The idea that I am not, God Alone Is, used to leave me both free and a bit depressed. The depressed mind, that snippet of mind that still clung to individuality, realized that while it was good news and let me off the hook entirely, also interpreted that to mean I would dissolve into the nothingness, into the no-thing-ness, that I would no longer exist, period. That dear sweet magnificent puzzle of a mind saw that as an event that would take place at the death of the body … and feared it.
Guessing that fear also made certain that all surrender was conditional. Wouldn’t want to pull the trigger prematurely and off myself, you know.
Yeah. I know. That’s insane but heck, that’s the nature of a depressed mind, the nature of this silly sense of separation. It makes up stories and as I’ve found, they are always of a depressing nature.
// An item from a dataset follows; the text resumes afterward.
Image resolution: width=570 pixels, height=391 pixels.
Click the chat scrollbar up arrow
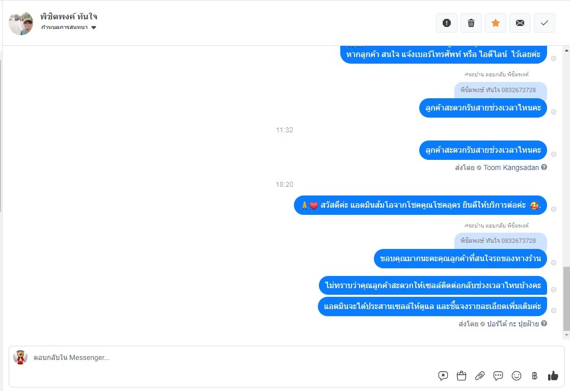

As the truth of that idea — God Alone Is — began to morph into a fully formed reality, a bit of that old story — yikes, I’m a goner — remained. God Alone Is took on the visceral feel of truth as the body itself slipped into the background. Consciousness was taking center stage and the sense of separation was fading into the wings … and a little shimmer of depressed mind sneeked backstage and tucked itself into the farthest corner of the star’s dressing room, unwilling to recognize that the show was being cancelled.
Standing on the dark stage, the lighting on the inside now, no longer requiring infusions of outer applause, a different show plays. The other day, curious or perhaps feeling safe, that little wisp of depression popped its head out and saw its own shadow — and realized it was all shadow. As it gratefully imploded I felt its story, felt the lie dissolve, felt the relief that little big bit of me experienced as it returned home. I was never the individual it sought to protect. All these years it had been waiting off stage for a character who never was. I was always God playing the role, starring as Amaya, starring as the whole darn show.
When this body appears to die, the I I am will not miss a beat. Years ago I was a passenger in a car, driving down Hwy 1 near Big Sur. I had been meditating and opened my eyes. The very first thing I saw was a dragonfly as it hit the windshield — splat. It didn’t end there. The luminescent green and blue dragonfly kept on flying … through the windshield, right past my ear, into its next expression. It’s wings didn’t miss a beat. I was shown death, how it works, how easy it is to move from one expression to the next. The mind wants to hang on but it will eventually let go entirely, when you are standing on life’s stage, lit from the inside.